Calvin memandang Hana ke samping, kulitnya sangat putih, seperti porselen halus transparan, dan pembuluh darah biru di bawah kulitnya bisa terlihat di bawah sinar matahari. Matanya tiba-tiba menjadi kesepian, dan ketika Hana kembali menatapnya, dia sudah tersenyum hangat.

"Ceritakan tentang kekhawatiranmu, biarkan aku membagikannya untukmu," kata Hana padanya, menyipitkan mata di bawah sinar matahari.

Calvin tertawa, berhenti menatapnya, berbaring di rumput, dan terus menatap langit biru, "Kamu sudah sangat bermasalah, bagaimana aku bisa membiarkan masalahku menyusahkanmu lagi."

Hana tertawa, " Aku sudah bermasalah. Sekarang, saya tidak takut mengalami lebih banyak masalah dari Anda. "

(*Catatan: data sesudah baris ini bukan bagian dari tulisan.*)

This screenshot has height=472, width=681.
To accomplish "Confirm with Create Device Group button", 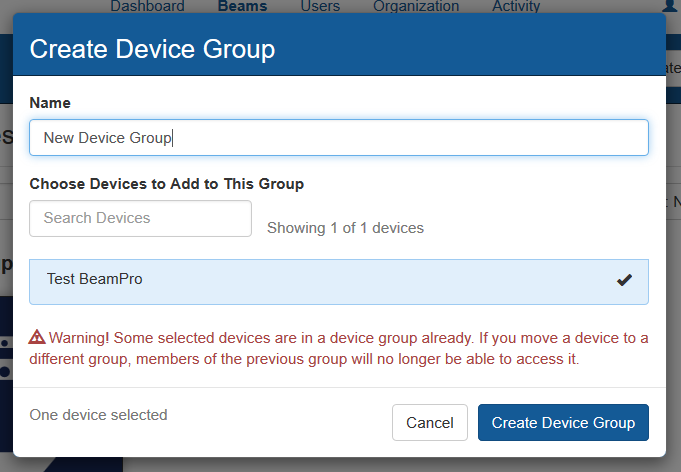I will (563, 423).
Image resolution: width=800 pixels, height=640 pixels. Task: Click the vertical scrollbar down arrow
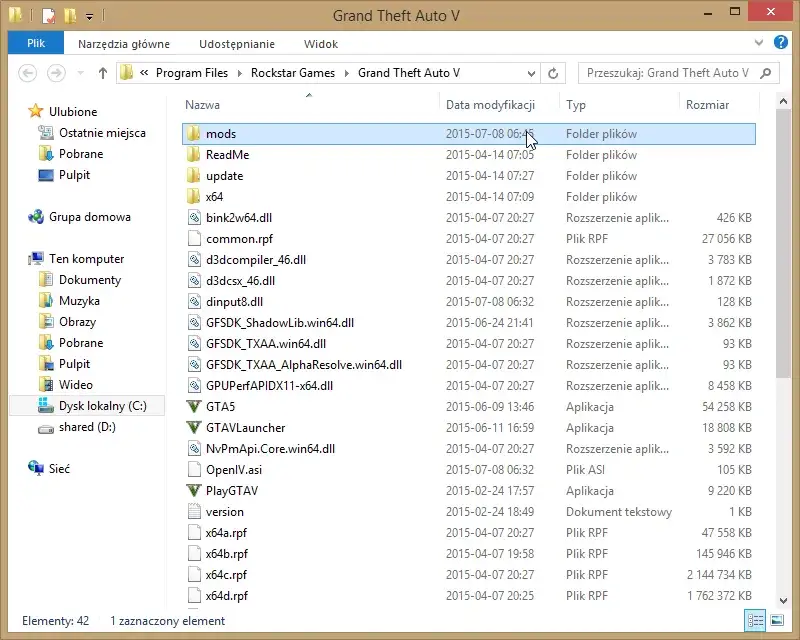783,601
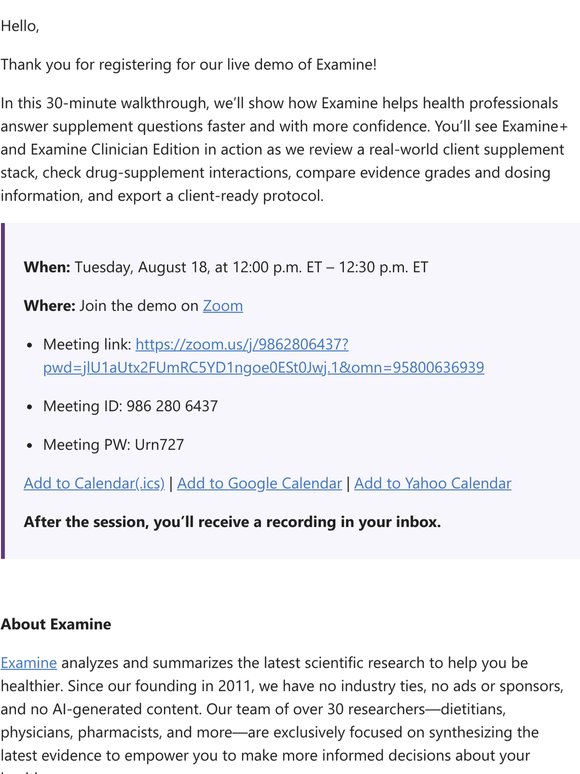The width and height of the screenshot is (580, 774).
Task: Select the Add to Google Calendar link
Action: tap(259, 483)
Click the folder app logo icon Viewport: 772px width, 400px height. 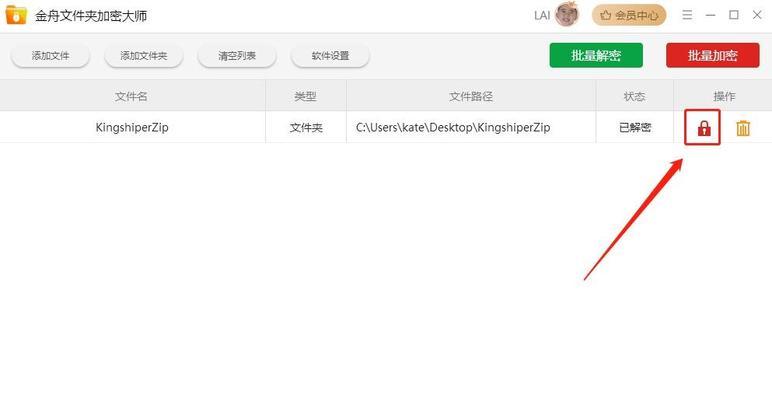[x=16, y=15]
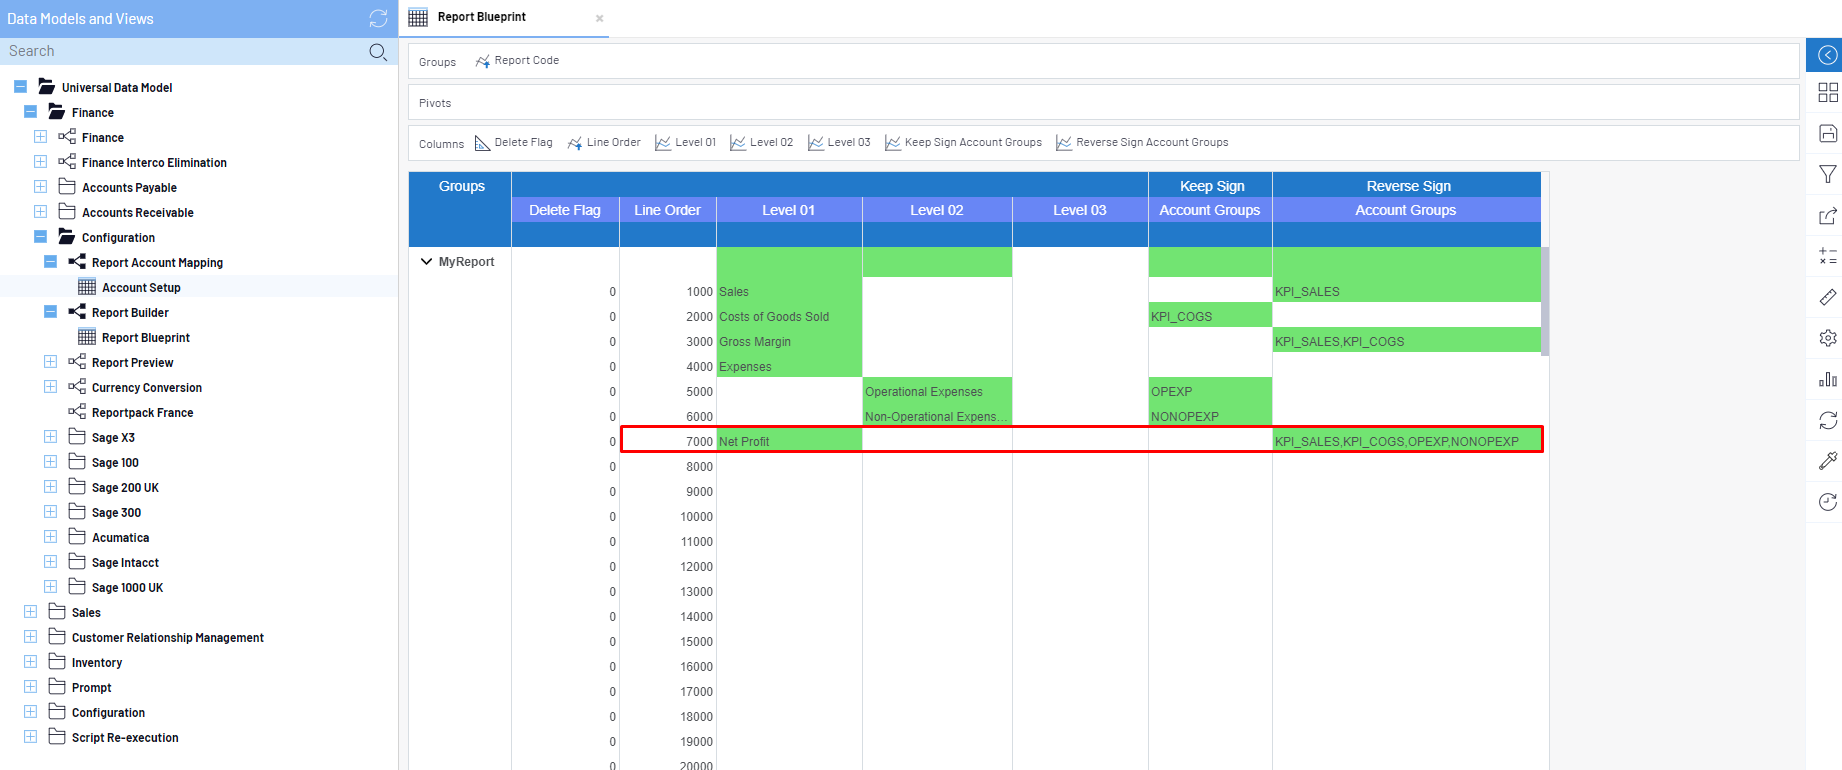Open the settings gear in sidebar
This screenshot has width=1842, height=770.
click(1827, 338)
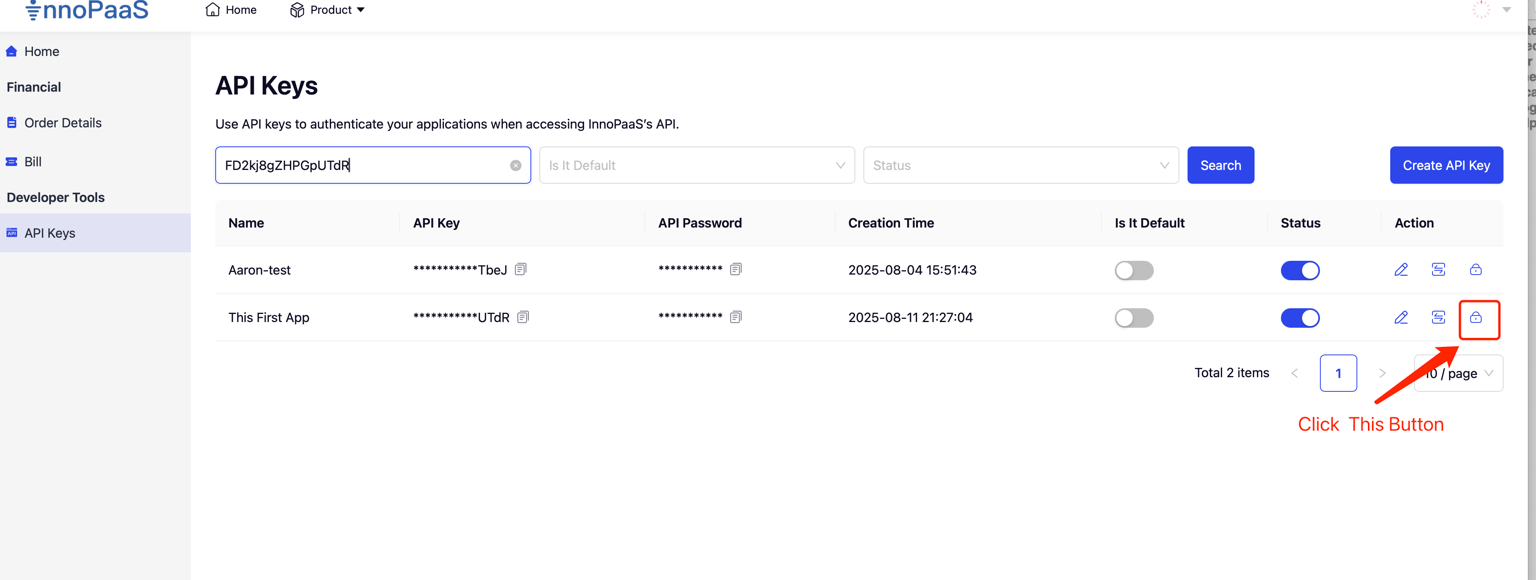
Task: Open Order Details in the sidebar
Action: coord(63,123)
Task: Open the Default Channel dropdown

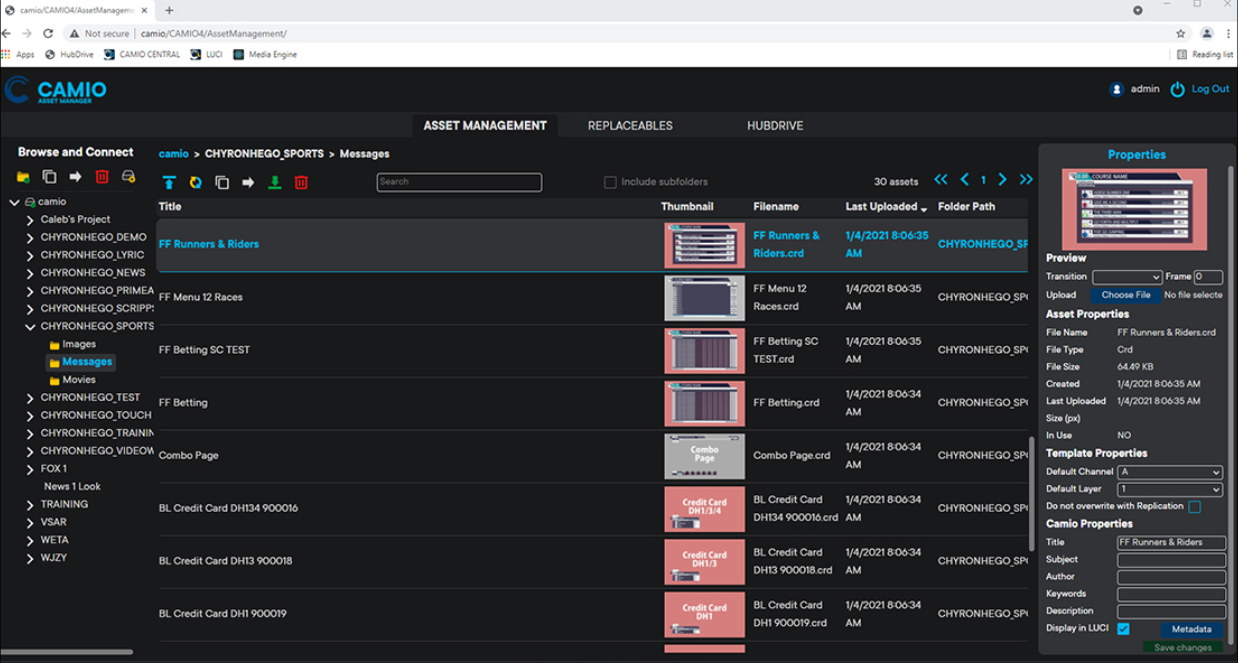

Calvin menutup matanya dan menutupi dirinya dengan hangatnya matahari, "Seperti yang kau katakan, aku benar - benar tidak punya masalah."

"Tidak ada masalah, ini bagus." Hana memandangnya dengan iri. Dia menoleh dan menghadapinya. Mata Hana yang jernih benar-benar ingin memberitahunya, Hana yang konyol, yang aku khawatirkan adalah dirimu, tapi aku tidak berani memberitahumu.

Saat menjelang malam, saya kembali ke rumah sakit. Suasana hati yang sudah membaik, berita yang dilaporkan oleh ibunya yang merawat dokter Dr. Arman tiba-tiba mencapai dasar.

Lima puluh juta

Pihak lain sebenarnya menginginkan lima puluh juta!

Hana pergi ke ATM dan memeriksa sisa jumlah di kartu, yang sebenarnya dieksploitasi oleh rumah sakit, dan hanya tersisa kurang dari 40 juta. Masih ada lebih dari satu juta lowongan, apa yang harus saya lakukan?

Tepat ketika dia tertekan dan tidak bisa bernapas, telepon berdering.

"Apa yang kamu pikirkan?" Di ujung lain telepon, suara laki-laki yang suram dan tersenyum datang.

Hana sangat bersemangat, "Mengapa kamu memiliki nomor saya?"

"Lupakan begitu cepat, kamu mentransfernya ke saya." Di paruh kedua kalimat, Ben Dirgantara mengertakkan gigi dan berkata.

"Ada apa saat kau menelepon!"

"Temui aku ."

"Aku tidak ingin melihatmu." Hana hendak menutup telepon, dan suara dari ujung yang lain membuatnya tiba-tiba meraih teleponnya.

"Berpikir tentang lima puluh juta?"

"Bagaimana kamu tahu!" Hana tercengang, seolah dia memiliki tangan yang besar, mencubit lehernya, dan terengah-engah. Ben Dirgantara tidak menjawabnya, hanya memberinya alamat dan menutup telepon dengan arogan.